During the post-war years, the author of this book was a much-talked about variety artiste, famous for breaking ten-inch nails, bending steel bars in her teeth and throwing Bob Hope over her shoulder. Billed as the Mighty Mannequin, Joan Rhodes enhanced her appeal by looking and dressing as if she had stepped out of the chorus line — at the height of her fame she had a 20-inch waist — and accompanying her feats of strength with plaintive little odes delivered in a girlish voice which apparently made her sound ‘like the bleedin’ Queen’.
For several decades, Rhodes did her unique solo act (‘I was something new,’ she says modestly) in places like the London Palladium, the Savoy Hotel, Churchill’s in Bond Street and in music halls, nightclubs, circuses and tea-gardens across the world. And of course in front of the bleedin’ Queen herself at Windsor Castle, where she tried to get the Duke of Edinburgh to bend a six-inch nail. ‘Look, you’ve got a kink!’ she exclaimed encouragingly after he’d utterly failed at this task.

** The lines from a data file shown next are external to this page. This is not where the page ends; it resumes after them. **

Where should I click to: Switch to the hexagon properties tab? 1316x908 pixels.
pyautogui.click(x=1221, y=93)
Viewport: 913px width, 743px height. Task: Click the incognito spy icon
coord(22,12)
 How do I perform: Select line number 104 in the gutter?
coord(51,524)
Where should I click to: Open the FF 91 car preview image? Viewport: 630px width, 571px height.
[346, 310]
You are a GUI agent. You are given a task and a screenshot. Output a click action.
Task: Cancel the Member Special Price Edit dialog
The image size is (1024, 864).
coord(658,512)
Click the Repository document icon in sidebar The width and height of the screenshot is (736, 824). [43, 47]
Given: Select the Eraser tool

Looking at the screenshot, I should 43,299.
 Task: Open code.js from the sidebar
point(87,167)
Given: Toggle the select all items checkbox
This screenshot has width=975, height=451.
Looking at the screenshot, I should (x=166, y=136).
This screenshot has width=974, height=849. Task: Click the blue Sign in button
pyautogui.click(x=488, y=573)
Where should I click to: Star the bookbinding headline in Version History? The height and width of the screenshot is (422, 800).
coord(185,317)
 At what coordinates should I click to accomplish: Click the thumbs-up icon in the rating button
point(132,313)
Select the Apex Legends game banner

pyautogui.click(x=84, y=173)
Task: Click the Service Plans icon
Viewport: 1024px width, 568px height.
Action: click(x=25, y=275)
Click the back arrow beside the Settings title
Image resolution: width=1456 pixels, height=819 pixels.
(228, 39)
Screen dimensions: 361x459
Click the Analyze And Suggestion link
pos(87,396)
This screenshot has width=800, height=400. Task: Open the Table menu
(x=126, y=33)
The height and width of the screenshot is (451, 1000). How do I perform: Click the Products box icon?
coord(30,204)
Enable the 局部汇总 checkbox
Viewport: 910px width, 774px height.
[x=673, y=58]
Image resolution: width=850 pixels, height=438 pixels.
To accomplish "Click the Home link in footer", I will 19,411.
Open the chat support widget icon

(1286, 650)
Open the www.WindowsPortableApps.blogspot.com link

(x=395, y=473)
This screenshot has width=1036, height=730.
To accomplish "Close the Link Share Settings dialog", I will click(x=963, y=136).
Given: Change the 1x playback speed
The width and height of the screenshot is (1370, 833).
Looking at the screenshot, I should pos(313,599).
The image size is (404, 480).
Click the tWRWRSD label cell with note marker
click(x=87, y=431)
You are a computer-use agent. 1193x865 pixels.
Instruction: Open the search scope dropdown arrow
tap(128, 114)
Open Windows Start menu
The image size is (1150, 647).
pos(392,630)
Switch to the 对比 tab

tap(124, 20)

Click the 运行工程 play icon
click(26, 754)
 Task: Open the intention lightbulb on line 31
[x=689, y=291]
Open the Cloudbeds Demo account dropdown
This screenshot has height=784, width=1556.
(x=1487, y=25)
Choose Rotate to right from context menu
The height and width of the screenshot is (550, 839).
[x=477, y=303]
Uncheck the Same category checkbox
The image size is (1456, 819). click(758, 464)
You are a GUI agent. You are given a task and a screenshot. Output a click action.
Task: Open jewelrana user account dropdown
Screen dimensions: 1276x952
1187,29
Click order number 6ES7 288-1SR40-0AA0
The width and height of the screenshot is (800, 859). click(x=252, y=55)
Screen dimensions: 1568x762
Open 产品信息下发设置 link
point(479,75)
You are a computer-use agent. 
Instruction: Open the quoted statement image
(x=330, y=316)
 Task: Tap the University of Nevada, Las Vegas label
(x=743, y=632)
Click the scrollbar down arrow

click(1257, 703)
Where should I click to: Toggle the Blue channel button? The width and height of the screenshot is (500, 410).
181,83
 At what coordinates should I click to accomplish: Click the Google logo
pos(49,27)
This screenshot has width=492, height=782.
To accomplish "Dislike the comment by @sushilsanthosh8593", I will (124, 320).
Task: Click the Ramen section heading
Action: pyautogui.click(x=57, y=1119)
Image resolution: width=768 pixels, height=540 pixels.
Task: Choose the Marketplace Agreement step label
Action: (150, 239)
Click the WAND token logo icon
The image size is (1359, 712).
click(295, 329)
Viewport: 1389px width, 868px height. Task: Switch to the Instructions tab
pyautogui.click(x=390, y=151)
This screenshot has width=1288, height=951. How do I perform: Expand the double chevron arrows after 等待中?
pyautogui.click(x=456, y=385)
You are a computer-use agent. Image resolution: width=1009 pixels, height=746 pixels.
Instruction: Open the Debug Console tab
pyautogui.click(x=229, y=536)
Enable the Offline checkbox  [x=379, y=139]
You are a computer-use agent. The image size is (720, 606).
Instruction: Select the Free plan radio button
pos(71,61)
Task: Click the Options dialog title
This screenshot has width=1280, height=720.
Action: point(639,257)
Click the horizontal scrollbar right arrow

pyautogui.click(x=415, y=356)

Rhodes’ own life began quirkily enough. Abandoned by both parents — ‘I don’t regret it. I managed without them’ — she was brought up by her aunt Lily who ran a pub called the Red Cow near Smithfield market. A large and chubby child, she soon became aware of her secret strength — she could lift a full firkin of ale at the age of 11 — and by her 14th birthday was ready to run away and throw in her lot with a band of buskers and street entertainers. One of the many arresting photographs in this book shows the author, aged 16, tearing up a telephone directory in front of a huge crowd on Tower Hill.